▶ About this task
Pick out all lines in the listing holding the string "pixels" and copy them.

───── Provided material

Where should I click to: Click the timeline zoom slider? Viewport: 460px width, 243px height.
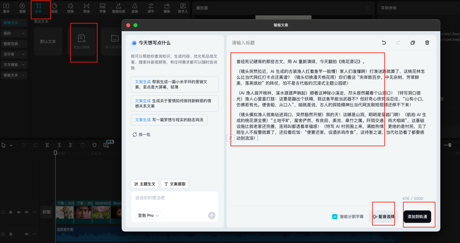tap(449, 145)
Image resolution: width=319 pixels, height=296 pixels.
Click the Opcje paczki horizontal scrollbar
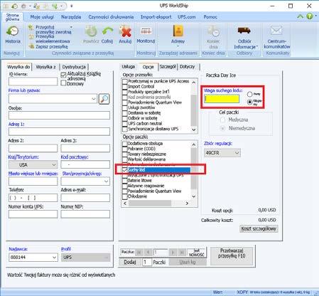pyautogui.click(x=156, y=204)
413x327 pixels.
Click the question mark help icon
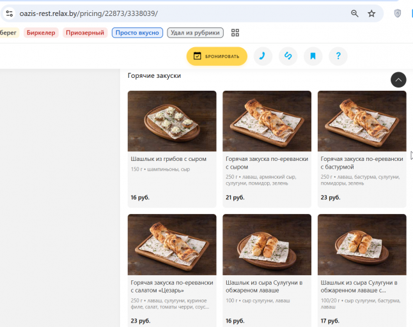point(338,56)
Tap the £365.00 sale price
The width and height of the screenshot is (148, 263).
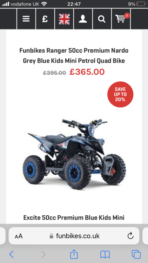[x=87, y=72]
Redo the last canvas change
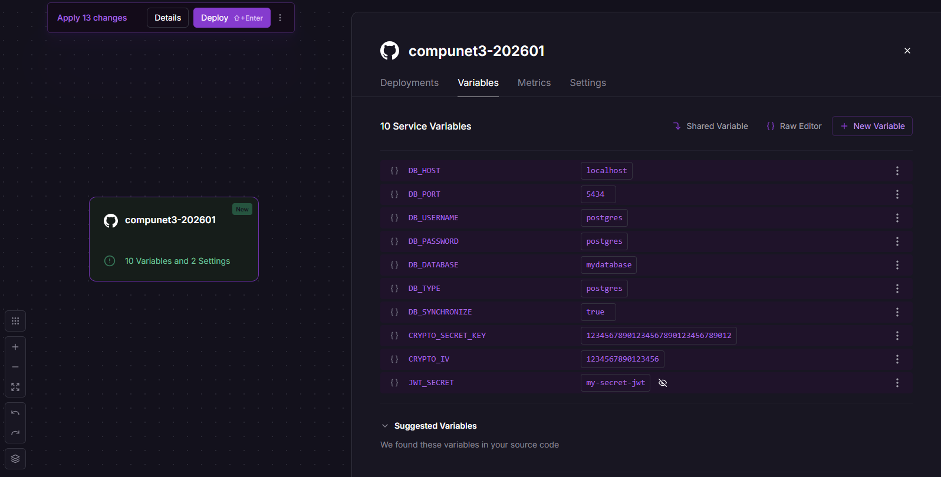This screenshot has height=477, width=941. point(15,433)

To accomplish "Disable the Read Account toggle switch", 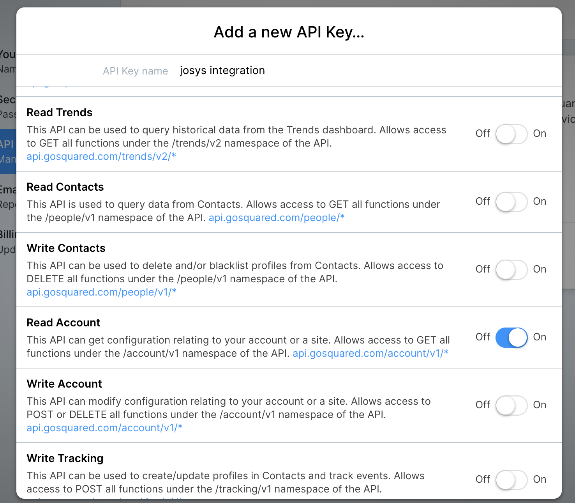I will tap(512, 337).
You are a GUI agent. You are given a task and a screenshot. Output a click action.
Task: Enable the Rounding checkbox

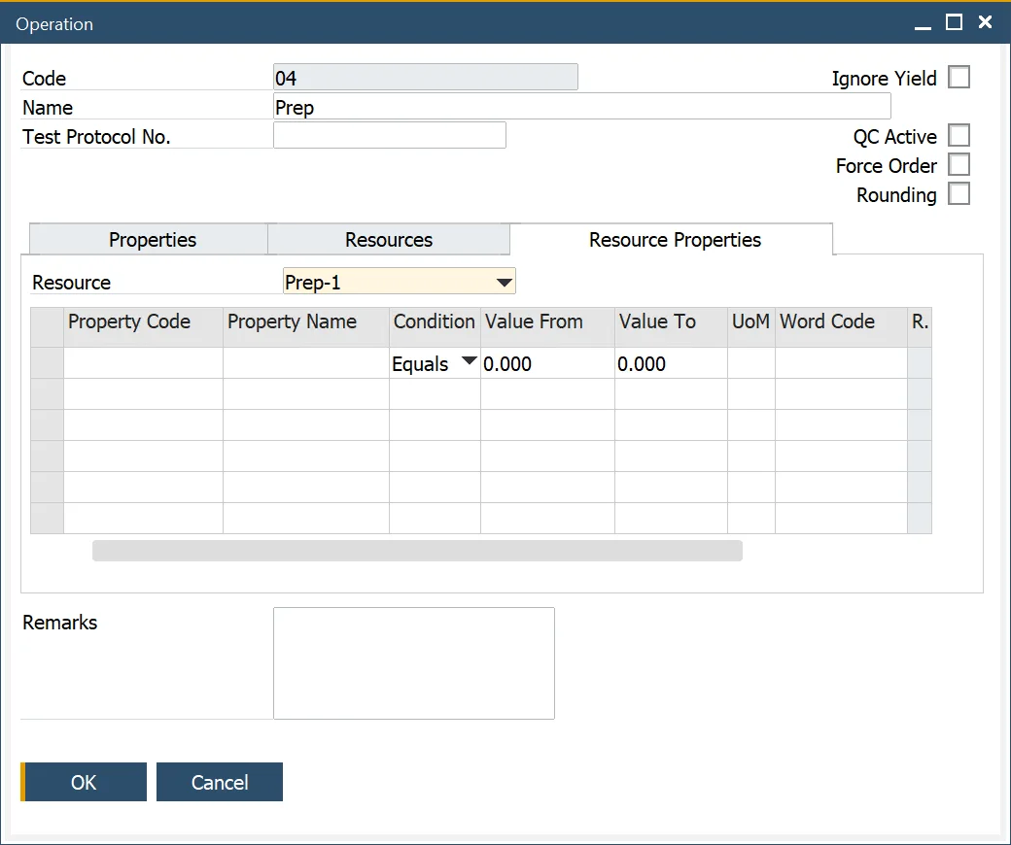pyautogui.click(x=959, y=193)
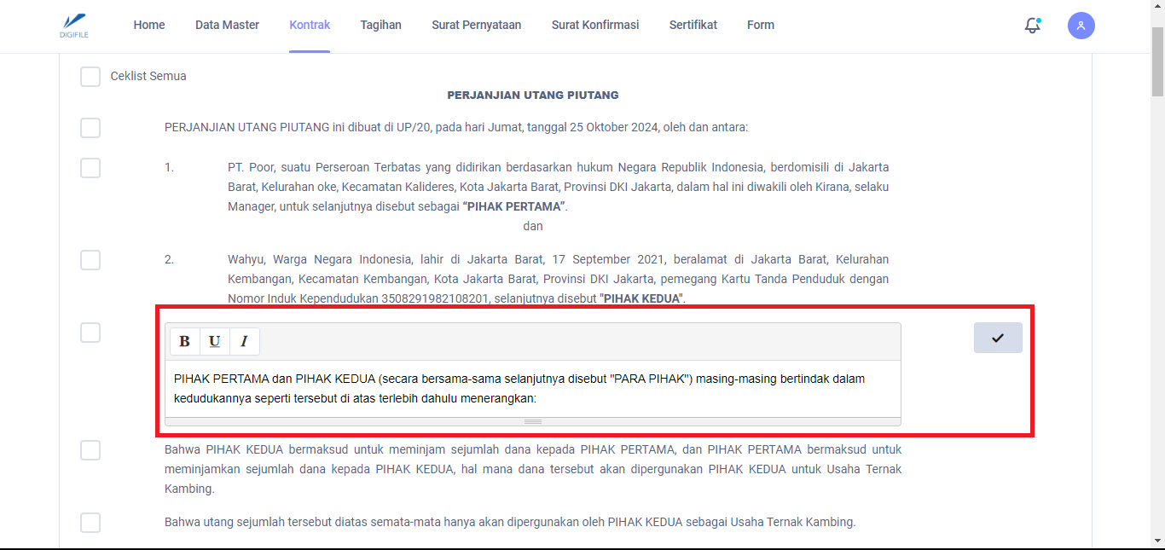Apply bold formatting in the editor

(184, 341)
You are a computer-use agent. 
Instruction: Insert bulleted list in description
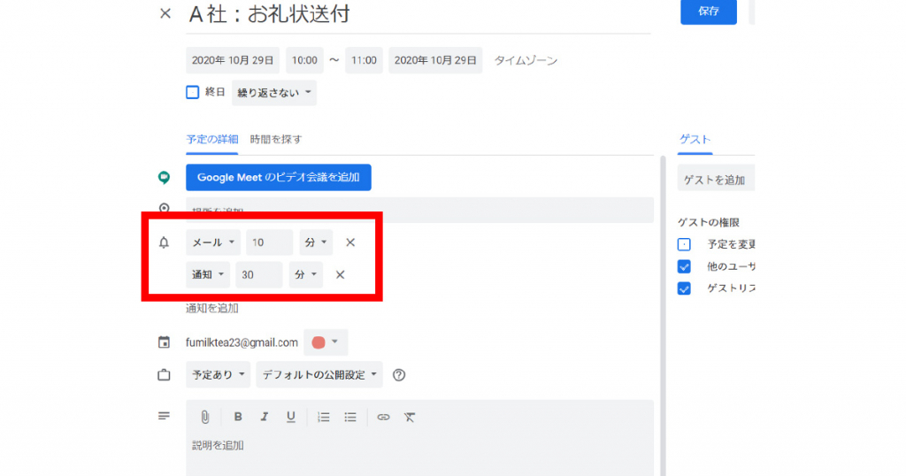coord(350,417)
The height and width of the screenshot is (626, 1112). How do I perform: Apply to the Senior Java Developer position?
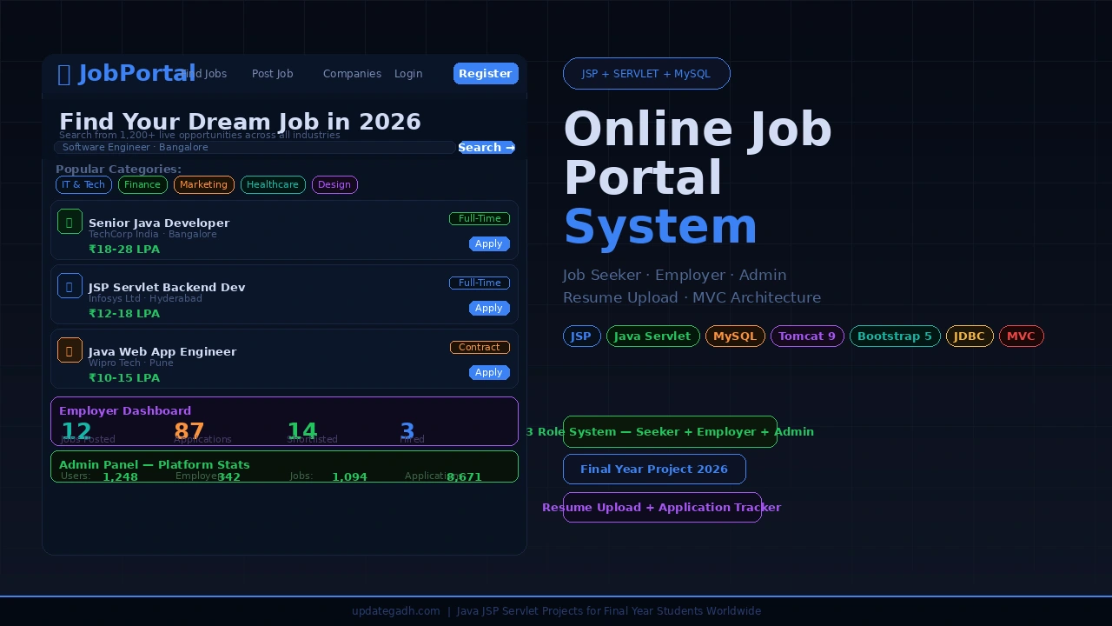tap(489, 243)
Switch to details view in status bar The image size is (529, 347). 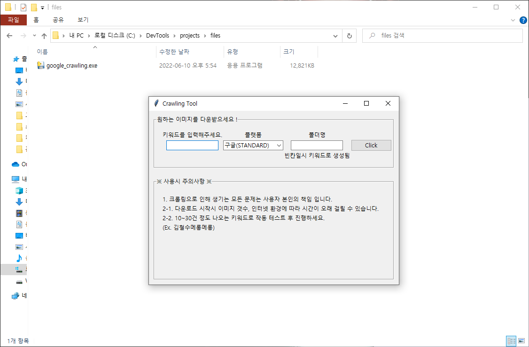(x=511, y=341)
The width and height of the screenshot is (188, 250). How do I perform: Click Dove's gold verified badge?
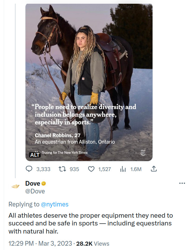pyautogui.click(x=44, y=184)
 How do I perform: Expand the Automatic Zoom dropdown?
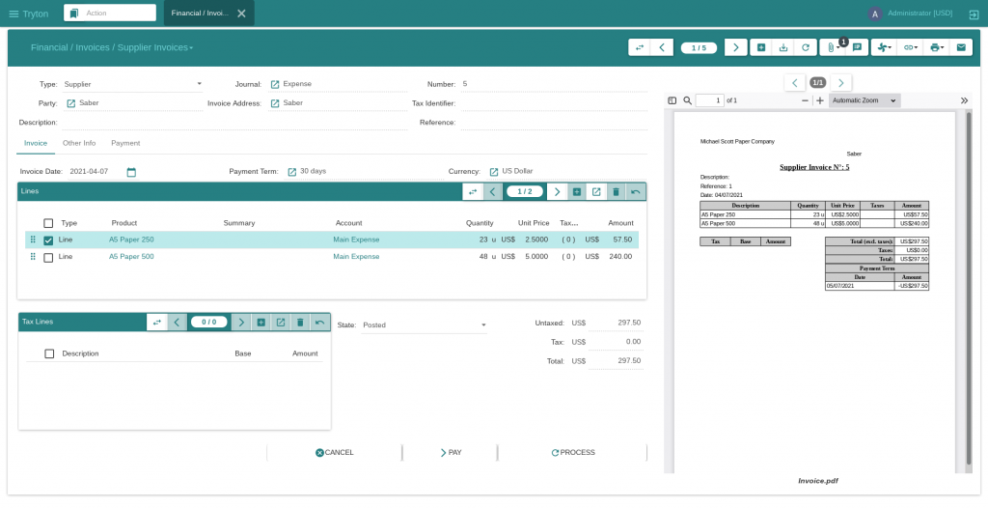tap(865, 100)
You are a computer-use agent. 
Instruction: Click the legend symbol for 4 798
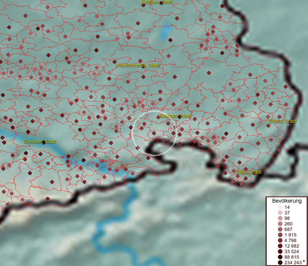click(280, 240)
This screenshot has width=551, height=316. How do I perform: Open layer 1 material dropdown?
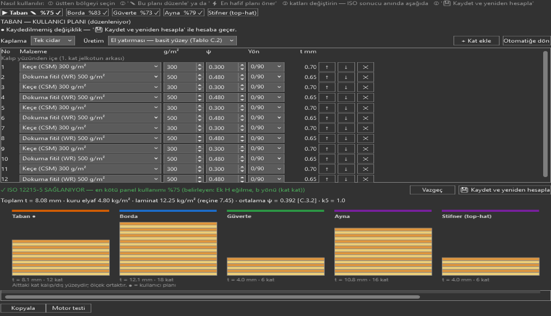(x=90, y=67)
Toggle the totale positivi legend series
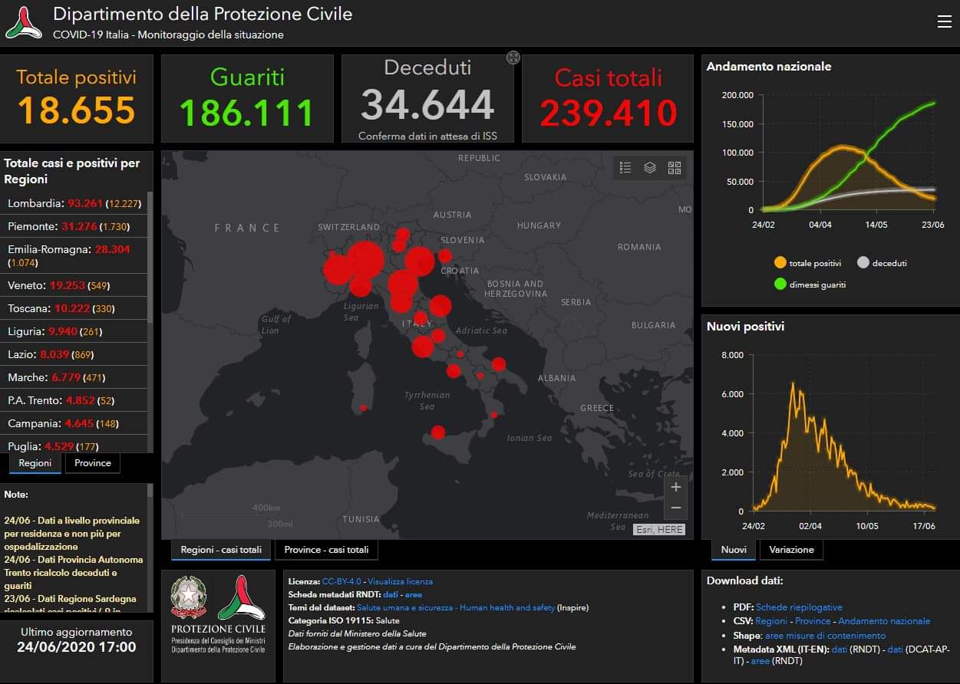Viewport: 960px width, 684px height. [x=807, y=263]
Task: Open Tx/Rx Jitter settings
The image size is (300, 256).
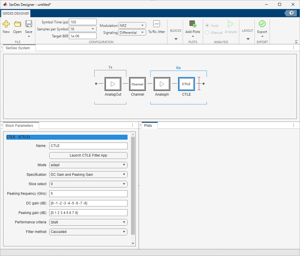Action: click(156, 24)
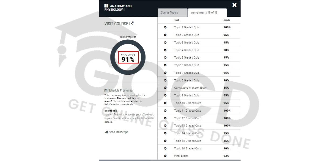This screenshot has width=318, height=161.
Task: Click the completed check for Topic 6 Graded Quiz
Action: click(165, 65)
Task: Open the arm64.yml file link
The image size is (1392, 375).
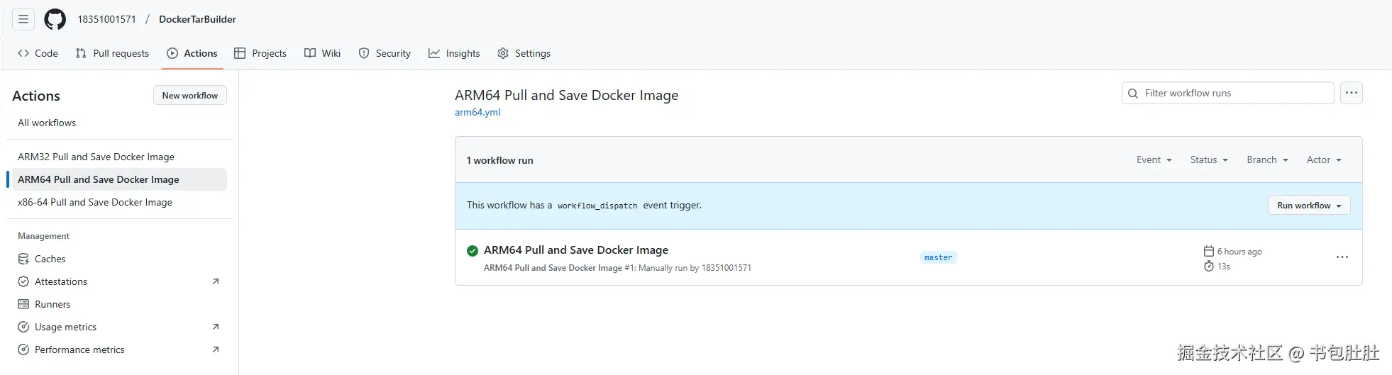Action: coord(477,112)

──────────

▶ Result of the task
Image resolution: width=319 pixels, height=296 pixels.
413x327 pixels.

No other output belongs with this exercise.